*Exercise aim*
Although the data below holds other lines too, output only those from the line with "St. Vincent de Paul (121, 2324)" up to and including the line with "Verlof en absentie (154, 740)", exactly as they appear.

*Saved data entries*
::::
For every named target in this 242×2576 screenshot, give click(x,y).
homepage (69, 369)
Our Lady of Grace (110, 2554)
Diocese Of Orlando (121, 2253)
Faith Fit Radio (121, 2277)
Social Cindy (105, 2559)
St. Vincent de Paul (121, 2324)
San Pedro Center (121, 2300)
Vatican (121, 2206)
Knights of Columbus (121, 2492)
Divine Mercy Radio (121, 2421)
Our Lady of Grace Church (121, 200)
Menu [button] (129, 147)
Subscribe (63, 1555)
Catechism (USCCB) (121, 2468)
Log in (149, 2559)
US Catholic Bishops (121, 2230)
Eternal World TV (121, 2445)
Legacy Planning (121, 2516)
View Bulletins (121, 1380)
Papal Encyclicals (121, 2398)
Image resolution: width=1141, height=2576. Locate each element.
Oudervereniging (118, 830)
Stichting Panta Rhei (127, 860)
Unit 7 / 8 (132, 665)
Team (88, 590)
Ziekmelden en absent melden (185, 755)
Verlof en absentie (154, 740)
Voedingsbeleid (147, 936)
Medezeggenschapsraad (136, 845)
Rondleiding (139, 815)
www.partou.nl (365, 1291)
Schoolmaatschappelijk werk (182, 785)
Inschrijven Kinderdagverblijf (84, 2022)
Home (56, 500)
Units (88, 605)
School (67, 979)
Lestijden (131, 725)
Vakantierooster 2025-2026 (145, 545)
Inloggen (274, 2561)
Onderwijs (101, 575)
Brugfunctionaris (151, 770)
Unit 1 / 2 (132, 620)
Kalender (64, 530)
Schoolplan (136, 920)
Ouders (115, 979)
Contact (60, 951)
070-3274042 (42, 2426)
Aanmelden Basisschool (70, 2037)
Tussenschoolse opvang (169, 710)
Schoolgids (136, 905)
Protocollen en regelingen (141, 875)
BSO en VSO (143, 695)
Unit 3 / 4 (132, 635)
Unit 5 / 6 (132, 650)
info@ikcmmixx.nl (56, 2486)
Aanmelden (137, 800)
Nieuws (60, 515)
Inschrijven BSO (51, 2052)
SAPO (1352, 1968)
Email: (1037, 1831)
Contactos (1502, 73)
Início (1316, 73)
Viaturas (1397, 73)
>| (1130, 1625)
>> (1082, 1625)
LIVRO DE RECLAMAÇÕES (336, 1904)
::::
*Written solution*
St. Vincent de Paul (121, 2324)
San Pedro Center (121, 2300)
Vatican (121, 2206)
Knights of Columbus (121, 2492)
Divine Mercy Radio (121, 2421)
Our Lady of Grace Church (121, 200)
Menu [button] (129, 147)
Subscribe (63, 1555)
Catechism (USCCB) (121, 2468)
Log in (149, 2559)
US Catholic Bishops (121, 2230)
Eternal World TV (121, 2445)
Legacy Planning (121, 2516)
View Bulletins (121, 1380)
Papal Encyclicals (121, 2398)
Image resolution: width=1141, height=2576. Locate each element.
Oudervereniging (118, 830)
Stichting Panta Rhei (127, 860)
Unit 7 / 8 (132, 665)
Team (88, 590)
Ziekmelden en absent melden (185, 755)
Verlof en absentie (154, 740)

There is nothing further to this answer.